#### [WORKING DATA]
** Start **

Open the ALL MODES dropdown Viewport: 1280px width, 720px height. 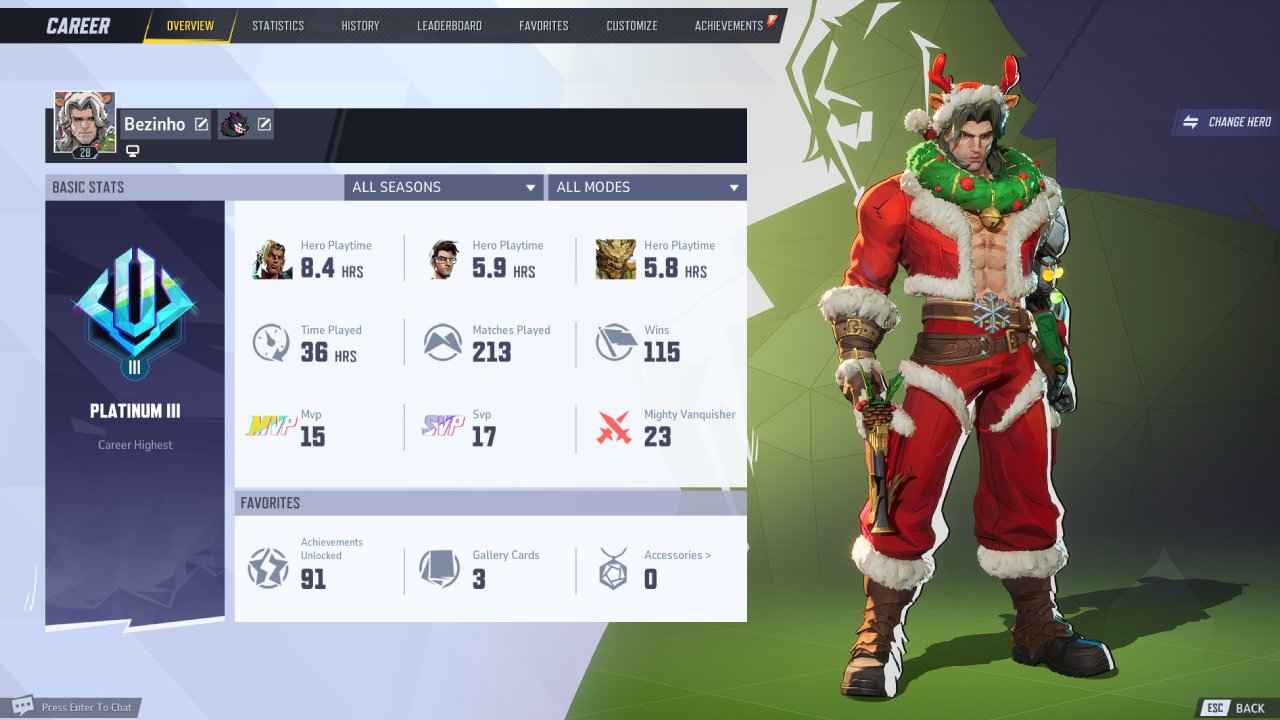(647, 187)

** End **
** Start **

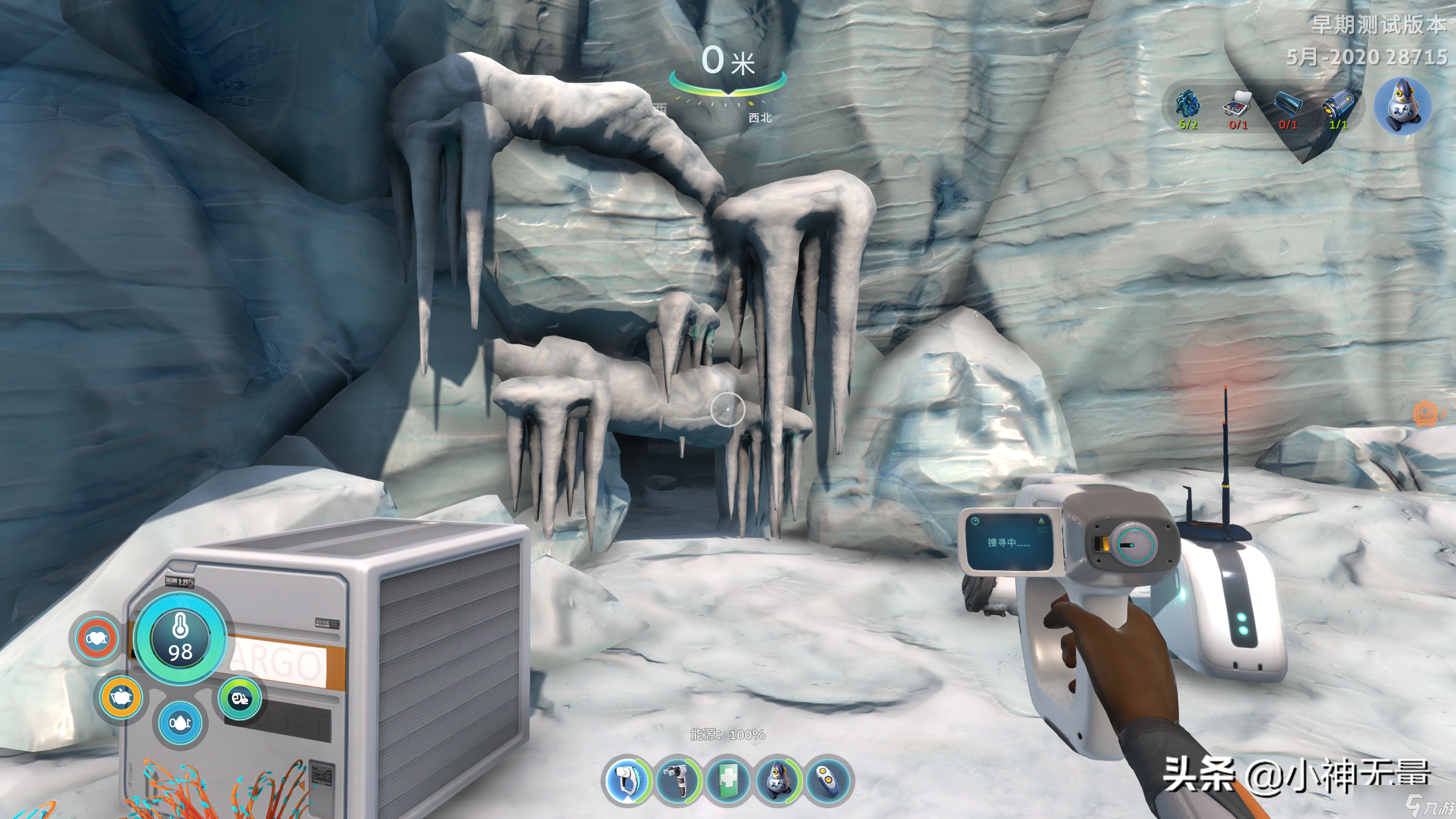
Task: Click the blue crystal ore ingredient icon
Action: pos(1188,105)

** End **
** Start **

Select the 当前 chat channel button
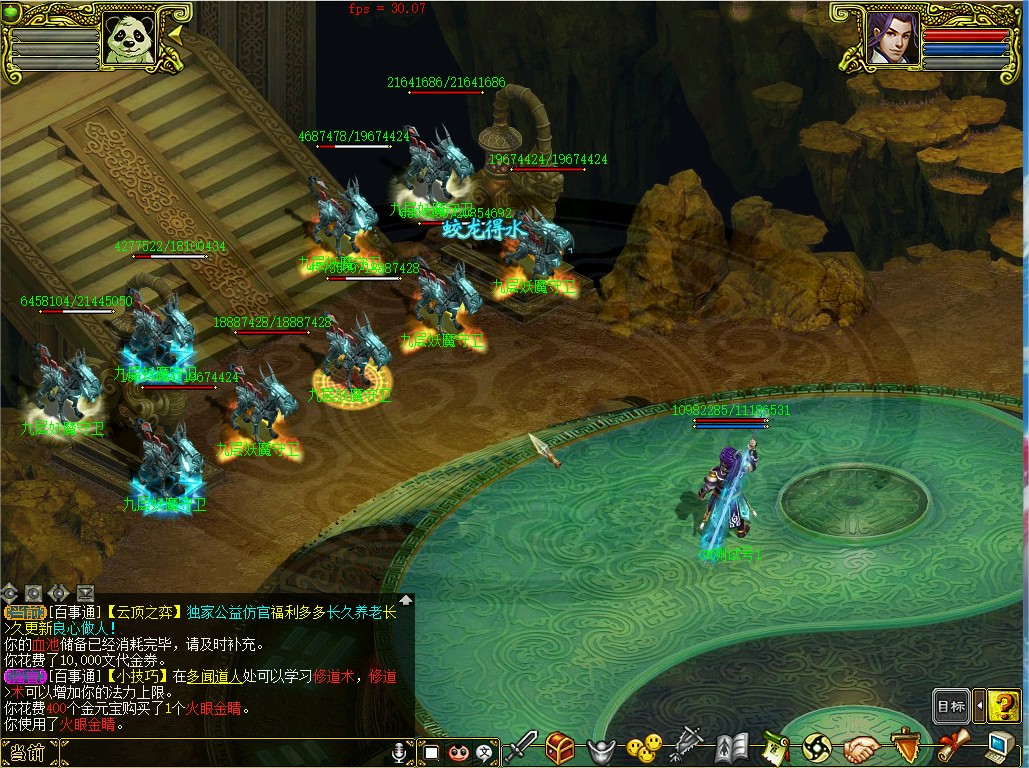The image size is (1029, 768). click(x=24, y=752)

** End **

#### [DIRECTIVE]
Gather every line of the material above that contains the word "crystal" and copy each one in full.

#### [RESPONSE FOR THIS EXERCISE]
Task: Click the blue crystal ore ingredient icon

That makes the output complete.